Raw records:
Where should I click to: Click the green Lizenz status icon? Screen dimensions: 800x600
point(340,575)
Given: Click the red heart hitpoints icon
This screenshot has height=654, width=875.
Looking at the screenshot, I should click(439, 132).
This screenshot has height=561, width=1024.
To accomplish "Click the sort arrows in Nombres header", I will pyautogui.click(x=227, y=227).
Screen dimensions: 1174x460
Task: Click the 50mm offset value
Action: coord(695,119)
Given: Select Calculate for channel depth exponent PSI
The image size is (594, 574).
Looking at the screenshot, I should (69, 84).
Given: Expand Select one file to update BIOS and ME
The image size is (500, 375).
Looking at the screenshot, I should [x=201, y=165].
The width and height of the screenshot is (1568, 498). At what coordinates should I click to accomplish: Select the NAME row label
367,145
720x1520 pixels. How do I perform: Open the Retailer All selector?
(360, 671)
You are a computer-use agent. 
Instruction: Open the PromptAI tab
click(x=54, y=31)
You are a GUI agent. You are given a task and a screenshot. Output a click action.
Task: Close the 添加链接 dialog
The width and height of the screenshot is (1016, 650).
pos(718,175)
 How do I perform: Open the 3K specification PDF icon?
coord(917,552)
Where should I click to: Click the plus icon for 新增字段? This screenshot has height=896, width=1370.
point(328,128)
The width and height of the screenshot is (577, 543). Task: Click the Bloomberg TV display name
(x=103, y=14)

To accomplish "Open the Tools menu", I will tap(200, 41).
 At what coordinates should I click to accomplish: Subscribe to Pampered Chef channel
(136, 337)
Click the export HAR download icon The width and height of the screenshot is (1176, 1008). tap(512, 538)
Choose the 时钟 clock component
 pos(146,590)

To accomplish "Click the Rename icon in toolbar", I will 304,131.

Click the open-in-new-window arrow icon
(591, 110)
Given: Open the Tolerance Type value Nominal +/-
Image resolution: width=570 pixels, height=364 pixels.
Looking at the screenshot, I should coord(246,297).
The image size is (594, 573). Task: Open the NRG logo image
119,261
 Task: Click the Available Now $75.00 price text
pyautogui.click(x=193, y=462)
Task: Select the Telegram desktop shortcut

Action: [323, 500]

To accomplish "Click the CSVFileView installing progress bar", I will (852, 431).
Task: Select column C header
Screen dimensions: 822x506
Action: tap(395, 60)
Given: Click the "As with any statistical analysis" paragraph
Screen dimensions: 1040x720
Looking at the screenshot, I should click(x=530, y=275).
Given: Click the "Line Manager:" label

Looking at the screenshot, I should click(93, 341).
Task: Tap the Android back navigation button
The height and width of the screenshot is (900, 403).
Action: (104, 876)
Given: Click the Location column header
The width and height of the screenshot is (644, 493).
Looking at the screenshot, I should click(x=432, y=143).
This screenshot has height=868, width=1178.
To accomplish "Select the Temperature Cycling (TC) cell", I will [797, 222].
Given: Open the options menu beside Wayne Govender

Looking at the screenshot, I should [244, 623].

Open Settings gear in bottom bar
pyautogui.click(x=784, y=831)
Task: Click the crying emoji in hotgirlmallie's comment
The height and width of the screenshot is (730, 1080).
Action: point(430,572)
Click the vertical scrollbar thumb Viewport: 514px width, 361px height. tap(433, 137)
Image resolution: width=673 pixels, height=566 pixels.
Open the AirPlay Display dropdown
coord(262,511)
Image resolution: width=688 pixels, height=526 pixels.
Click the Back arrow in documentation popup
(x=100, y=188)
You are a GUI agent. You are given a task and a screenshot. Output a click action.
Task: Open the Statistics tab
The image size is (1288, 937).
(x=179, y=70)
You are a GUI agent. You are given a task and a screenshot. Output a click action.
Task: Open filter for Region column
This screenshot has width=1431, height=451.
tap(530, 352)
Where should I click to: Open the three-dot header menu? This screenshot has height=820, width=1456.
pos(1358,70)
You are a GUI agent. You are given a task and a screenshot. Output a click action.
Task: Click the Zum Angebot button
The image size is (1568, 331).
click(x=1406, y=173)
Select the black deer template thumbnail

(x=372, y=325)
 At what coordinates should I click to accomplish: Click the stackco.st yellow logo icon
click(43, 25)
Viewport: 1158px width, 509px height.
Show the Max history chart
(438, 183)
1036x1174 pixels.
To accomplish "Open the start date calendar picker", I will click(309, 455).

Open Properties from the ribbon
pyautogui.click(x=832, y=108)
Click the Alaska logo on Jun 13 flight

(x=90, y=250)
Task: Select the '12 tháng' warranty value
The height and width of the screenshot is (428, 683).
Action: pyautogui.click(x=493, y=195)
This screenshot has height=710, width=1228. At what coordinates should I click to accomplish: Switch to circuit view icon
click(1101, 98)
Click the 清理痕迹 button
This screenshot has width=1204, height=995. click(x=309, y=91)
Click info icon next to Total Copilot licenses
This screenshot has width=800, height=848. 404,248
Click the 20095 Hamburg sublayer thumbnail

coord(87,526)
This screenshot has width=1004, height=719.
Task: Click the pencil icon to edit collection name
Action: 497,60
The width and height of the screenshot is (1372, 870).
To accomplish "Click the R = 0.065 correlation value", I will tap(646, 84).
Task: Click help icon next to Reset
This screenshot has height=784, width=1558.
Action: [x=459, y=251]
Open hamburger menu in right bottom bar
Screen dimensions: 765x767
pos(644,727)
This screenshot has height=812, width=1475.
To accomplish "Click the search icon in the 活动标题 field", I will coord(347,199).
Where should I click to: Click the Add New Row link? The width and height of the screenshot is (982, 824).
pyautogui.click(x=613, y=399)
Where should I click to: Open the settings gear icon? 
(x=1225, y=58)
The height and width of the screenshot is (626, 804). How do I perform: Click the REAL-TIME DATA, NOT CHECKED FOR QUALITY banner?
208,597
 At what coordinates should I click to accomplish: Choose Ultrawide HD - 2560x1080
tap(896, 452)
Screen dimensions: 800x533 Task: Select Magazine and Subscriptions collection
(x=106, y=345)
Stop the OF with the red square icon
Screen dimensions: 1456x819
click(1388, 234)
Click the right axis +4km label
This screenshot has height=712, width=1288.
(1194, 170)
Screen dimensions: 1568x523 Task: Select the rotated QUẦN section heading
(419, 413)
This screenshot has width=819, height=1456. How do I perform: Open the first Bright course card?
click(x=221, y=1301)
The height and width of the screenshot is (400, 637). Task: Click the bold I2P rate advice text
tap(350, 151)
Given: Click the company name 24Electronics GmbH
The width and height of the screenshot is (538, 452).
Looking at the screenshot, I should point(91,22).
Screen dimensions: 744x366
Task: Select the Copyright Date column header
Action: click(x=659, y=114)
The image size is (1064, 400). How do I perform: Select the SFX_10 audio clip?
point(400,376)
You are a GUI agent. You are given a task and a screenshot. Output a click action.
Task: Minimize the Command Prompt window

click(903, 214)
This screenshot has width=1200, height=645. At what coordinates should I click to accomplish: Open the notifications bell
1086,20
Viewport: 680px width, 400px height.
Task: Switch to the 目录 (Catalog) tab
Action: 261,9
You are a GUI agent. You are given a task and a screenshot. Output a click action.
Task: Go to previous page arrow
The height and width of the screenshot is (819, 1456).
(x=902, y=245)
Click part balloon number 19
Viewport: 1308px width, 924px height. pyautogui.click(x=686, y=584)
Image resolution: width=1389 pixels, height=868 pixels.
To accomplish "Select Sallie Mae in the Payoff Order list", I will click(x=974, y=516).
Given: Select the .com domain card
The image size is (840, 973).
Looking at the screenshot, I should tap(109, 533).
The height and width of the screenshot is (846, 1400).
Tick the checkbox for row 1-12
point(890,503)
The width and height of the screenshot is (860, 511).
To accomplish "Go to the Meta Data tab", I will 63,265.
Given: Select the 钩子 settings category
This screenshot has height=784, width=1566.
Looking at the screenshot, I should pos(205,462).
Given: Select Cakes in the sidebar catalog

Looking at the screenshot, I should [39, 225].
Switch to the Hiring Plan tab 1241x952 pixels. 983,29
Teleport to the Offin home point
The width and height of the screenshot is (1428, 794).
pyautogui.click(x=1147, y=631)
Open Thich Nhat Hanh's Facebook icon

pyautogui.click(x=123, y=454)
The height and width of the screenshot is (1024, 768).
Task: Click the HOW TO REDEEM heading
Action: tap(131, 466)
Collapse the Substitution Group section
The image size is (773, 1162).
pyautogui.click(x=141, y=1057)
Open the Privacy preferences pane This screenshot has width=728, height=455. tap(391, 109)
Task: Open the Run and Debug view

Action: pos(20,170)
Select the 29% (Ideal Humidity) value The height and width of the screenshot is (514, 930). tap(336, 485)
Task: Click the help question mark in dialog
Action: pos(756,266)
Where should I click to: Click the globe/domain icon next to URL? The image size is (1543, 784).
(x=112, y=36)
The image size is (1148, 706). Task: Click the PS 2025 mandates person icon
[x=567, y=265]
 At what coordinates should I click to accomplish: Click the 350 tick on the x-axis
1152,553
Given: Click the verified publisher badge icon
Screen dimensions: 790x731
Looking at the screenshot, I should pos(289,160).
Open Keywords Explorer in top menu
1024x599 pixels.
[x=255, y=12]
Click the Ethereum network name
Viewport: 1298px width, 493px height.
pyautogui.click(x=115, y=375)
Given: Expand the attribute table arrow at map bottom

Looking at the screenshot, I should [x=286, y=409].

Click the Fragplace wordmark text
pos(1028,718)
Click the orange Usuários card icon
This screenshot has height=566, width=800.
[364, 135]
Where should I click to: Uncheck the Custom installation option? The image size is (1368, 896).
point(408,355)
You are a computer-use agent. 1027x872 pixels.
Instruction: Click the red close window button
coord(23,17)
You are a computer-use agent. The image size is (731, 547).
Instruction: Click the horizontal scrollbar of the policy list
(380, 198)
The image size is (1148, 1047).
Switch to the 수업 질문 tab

To be done: Extract every line from the rows above that contains the word "Instruction". Case counts, so match uppercase and lowercase letters precisely.

Solution below:
Instruction: Open the PromptAI tab
Instruction: Click the red close window button
Instruction: Click the horizontal scrollbar of the policy list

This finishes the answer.